Kutipan –
★ ★ ★ ★
Senin, 19 Juli 2010

Seputar Hak Pengelolaan

Beberapa kali media massa lokal Surabaya memberitakan permasalahan terkait Hak Pengelolaan, pertama adalah proses perpanjangan Hak Guna Bangunan (HGB) Perusahaan Penanaman Modal Dalam Negeri (PMDN) PT Ketabangkali yang berada di Hak Pengelolaan PT SIER (Persero) yang berujung dijadikannya Kepala Kantor Pertanahan Kota Surabaya II, Indra Iriansyah, sebagai tersangka karena dianggap bertanggungjawab atas dugaan korupsi Rp. 600 juta terkait perpanjangan HGB di kawasan Industri Surabaya Industrial Estate Rungkut, kedua adalah pro dan kontra antara PT Surya Inti Permata (SIP) dengan Pemerintah Kota Surabaya (Pemkot) mengenai tanah dan bangunan di Dukuh Kupang Barat, di kawasan Surabaya Selatan dan yang terakhir dan paling hangat adalah permasalahan pengelolaan kebun bibit antara Pemkot Surabaya dengan PT SIP.
Sebenarnya apa yang dimaksud dengan Hak Pengelolaan (HPL) dan bagaimana asal muasal dari HPL. Hak Pengelolaan menurut Pasal 1 ayat (3) Peraturan Menteri Agraria No. 9 Tahun 1999 tentang Tata Cara Pemberian dan Pembatalan Hak Atas Tanah Negara dan Hak Pengelolaan, adalah hak menguasai dari Negara yang kewenangan pelaksanaannya sebagian dilimpahkan kepada pemegangnya.
Istilah Hak Pengelolaan berasal dari hak penguasaan yang diatur dalam Pasal 3 jo. Pasal 4 Peraturan Pemerintah Nomor 8 Tahun 1953 tentang Penguasaan Tanah-Tanah Negara, yakni hak yang diberikan pemerintah kepada suatu kementerian atau jawatan atau daerah swatantra untuk keperluan dan peruntukkan kepentingan tertentu dari kementerian atau jawatan maupun kepentingan daerah swatantra.
★ ★ ★ ★
Data yang Disediakan –

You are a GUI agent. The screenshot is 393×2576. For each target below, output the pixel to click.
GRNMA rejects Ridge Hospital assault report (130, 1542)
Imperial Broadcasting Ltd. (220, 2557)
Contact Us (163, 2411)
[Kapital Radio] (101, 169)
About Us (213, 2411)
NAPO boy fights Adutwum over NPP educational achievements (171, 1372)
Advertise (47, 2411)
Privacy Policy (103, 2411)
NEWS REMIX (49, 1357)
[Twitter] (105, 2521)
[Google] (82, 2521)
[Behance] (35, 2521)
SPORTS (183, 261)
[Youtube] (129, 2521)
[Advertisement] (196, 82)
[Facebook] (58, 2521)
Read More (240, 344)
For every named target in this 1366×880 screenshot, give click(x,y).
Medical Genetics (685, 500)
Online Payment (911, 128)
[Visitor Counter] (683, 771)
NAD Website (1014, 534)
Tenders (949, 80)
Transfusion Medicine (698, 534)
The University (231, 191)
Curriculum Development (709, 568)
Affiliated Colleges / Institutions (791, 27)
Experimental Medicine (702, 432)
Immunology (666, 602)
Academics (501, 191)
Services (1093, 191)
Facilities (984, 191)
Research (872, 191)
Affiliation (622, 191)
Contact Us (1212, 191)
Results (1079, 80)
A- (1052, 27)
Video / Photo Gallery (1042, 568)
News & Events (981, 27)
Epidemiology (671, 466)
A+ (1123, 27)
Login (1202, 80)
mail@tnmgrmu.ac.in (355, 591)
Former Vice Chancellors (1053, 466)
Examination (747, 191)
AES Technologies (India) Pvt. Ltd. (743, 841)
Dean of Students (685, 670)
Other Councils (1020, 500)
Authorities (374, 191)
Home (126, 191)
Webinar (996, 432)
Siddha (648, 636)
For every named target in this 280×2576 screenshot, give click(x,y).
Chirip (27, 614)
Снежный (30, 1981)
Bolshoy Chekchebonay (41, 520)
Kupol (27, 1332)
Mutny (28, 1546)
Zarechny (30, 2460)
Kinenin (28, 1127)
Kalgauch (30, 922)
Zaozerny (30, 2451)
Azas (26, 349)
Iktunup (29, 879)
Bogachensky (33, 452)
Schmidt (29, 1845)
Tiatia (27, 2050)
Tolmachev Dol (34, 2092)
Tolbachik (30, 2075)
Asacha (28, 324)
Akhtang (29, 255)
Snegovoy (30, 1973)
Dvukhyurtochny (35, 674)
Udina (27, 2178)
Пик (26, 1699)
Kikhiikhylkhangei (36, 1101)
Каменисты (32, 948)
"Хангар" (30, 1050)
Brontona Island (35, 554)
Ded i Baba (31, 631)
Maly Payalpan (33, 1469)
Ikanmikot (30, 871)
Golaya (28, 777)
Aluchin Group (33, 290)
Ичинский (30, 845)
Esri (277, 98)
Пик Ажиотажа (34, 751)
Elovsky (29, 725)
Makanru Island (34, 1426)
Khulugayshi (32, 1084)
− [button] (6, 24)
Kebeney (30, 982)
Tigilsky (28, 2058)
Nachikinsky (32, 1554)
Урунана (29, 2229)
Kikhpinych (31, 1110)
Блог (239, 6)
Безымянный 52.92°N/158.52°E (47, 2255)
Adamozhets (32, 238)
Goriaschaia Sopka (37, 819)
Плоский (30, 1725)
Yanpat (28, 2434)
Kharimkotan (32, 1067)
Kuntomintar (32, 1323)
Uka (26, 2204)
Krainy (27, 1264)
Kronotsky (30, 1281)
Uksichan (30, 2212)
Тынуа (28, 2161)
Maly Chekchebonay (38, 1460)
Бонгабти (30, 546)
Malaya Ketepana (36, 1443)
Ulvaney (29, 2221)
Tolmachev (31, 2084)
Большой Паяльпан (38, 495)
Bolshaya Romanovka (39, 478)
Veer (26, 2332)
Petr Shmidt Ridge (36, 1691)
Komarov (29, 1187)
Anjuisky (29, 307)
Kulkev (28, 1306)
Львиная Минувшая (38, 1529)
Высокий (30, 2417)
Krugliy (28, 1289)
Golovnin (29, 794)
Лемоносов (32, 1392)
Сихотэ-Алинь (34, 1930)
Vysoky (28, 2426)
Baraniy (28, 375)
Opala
★ ★ ★ ★
Latihan Menulis 1 – Tuliskan kembali bagian kutipan mulai dari "Seputar Hak Pengelolaan" sampai dengan "dengan PT SIP.", tanpa mengubah satu kata pun.
Latihan Menulis 2 – Menurut kutipan, mengapa Indra Iriansyah dijadikan tersangka? Jelaskan dalam satu sampai tiga kalimat.
Entri-entri ini berasal dari sumber lain.

Penyelesaian Soal 1 –
Seputar Hak Pengelolaan

Beberapa kali media massa lokal Surabaya memberitakan permasalahan terkait Hak Pengelolaan, pertama adalah proses perpanjangan Hak Guna Bangunan (HGB) Perusahaan Penanaman Modal Dalam Negeri (PMDN) PT Ketabangkali yang berada di Hak Pengelolaan PT SIER (Persero) yang berujung dijadikannya Kepala Kantor Pertanahan Kota Surabaya II, Indra Iriansyah, sebagai tersangka karena dianggap bertanggungjawab atas dugaan korupsi Rp. 600 juta terkait perpanjangan HGB di kawasan Industri Surabaya Industrial Estate Rungkut, kedua adalah pro dan kontra antara PT Surya Inti Permata (SIP) dengan Pemerintah Kota Surabaya (Pemkot) mengenai tanah dan bangunan di Dukuh Kupang Barat, di kawasan Surabaya Selatan dan yang terakhir dan paling hangat adalah permasalahan pengelolaan kebun bibit antara Pemkot Surabaya dengan PT SIP.

Penyelesaian Soal 2 – Indra Iriansyah, Kepala Kantor Pertanahan Kota Surabaya II, dijadikan tersangka karena dianggap bertanggung jawab atas dugaan korupsi Rp. 600 juta. Dugaan itu terkait perpanjangan HGB di kawasan Industri Surabaya Industrial Estate Rungkut, yaitu HGB milik PT Ketabangkali yang berada di Hak Pengelolaan PT SIER (Persero).